Wie Lesen die Aufmerksamkeit fördert – und Bildschirmzeit sie schwächt

Studie der Universität Leipzig untersucht Zusammenhang zwischen Bildschirmzeit, Lesen und Konzentrationsfähigkeit bei Kindern
Kinder, die häufig fernsehen, Videos schauen oder Computerspiele spielen, zeigen tendenziell eine geringere Konzentrationsleistung – während selbstständiges Lesen die Aufmerksamkeit stärkt. Zu diesem Ergebnis kommt eine aktuelle Studie der Medizinischen Fakultät der Universität Leipzig im Rahmen der Life Child-Studie, die im Fachjournal BMC Pediatrics erschienen ist.
Medienkonsum fordert die Aufmerksamkeit – Lesen fördert sie
Elektronische Medien wie Fernseher, Tablets oder Smartphones präsentieren Kindern ständig neue Reize. Das führt zu schnellen Aufmerksamkeitswechseln. Beim Lesen hingegen bleibt der Fokus länger auf einem Inhalt – eine Fähigkeit, die für schulisches Lernen und Alltagsbewältigung entscheidend ist.
Das Forschungsteam um Dr. Tanja Poulain prüfte deshalb, ob häufiger Mediengebrauch mit geringerer und regelmäßiges Lesen mit besserer Langzeitaufmerksamkeit einhergeht.

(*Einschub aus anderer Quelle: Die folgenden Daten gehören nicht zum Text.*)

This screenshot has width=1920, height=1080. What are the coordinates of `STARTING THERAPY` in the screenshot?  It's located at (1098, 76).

Über 1000 Kinder im Computertest
Insgesamt nahmen 1057 Kinder im Alter von drei bis elf Jahren an einem computerbasierten Aufmerksamkeitstest teil. Sie sollten innerhalb von sieben Minuten nur auf bestimmte Bilder reagieren. Dabei wurde gemessen, wie oft Kinder Reaktionen verpassten (Auslassungsfehler, Hinweis auf verminderte Langzeitaufmerksamkeit) oder zu früh reagierten (Fehlreaktionen, Hinweis auf mangelnde Impulskontrolle).

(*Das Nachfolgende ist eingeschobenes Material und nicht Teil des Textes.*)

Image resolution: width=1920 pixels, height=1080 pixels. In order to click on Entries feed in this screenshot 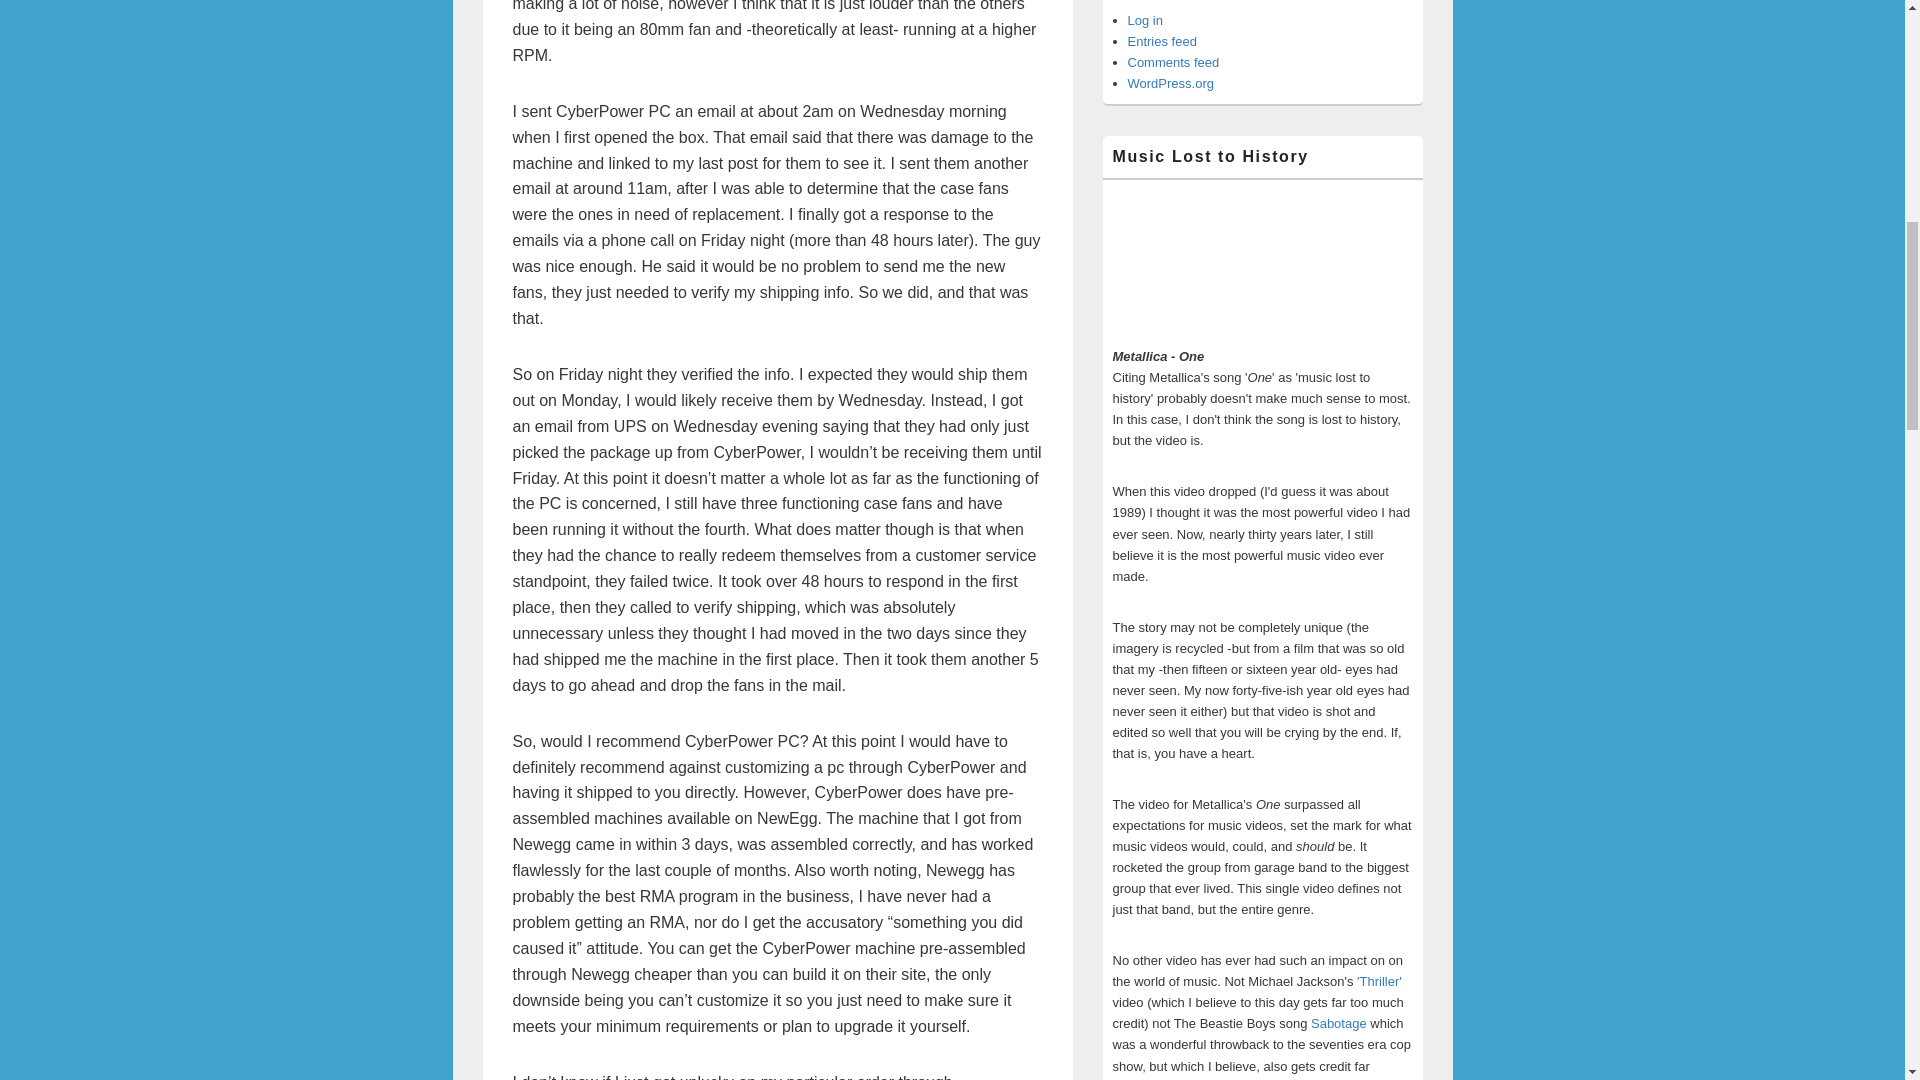, I will do `click(1162, 40)`.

Parallel berichteten die Eltern, wie lange ihre Kinder täglich Bildschirmmedien nutzten und – bei älteren Kindern – wie häufig sie selbstständig lasen.
Ergebnisse: Weniger Fehler bei Leser:innen
„Kindern, die häufiger Bildschirmmedien nutzten, unterliefen im Test mehr Fehler als denen mit geringerer Mediennutzung“, erklärt Dr. Poulain, Leiterin der Studie. Besonders bei Vorschulkindern zeigte sich ein Zusammenhang zwischen dem Anschauen von Filmen oder Serien und eingeschränkter Impulskontrolle. Im Grundschulalter war eine intensive Nutzung von Filmen, Serien oder Videospielen mit geringerer Langzeitaufmerksamkeit verbunden.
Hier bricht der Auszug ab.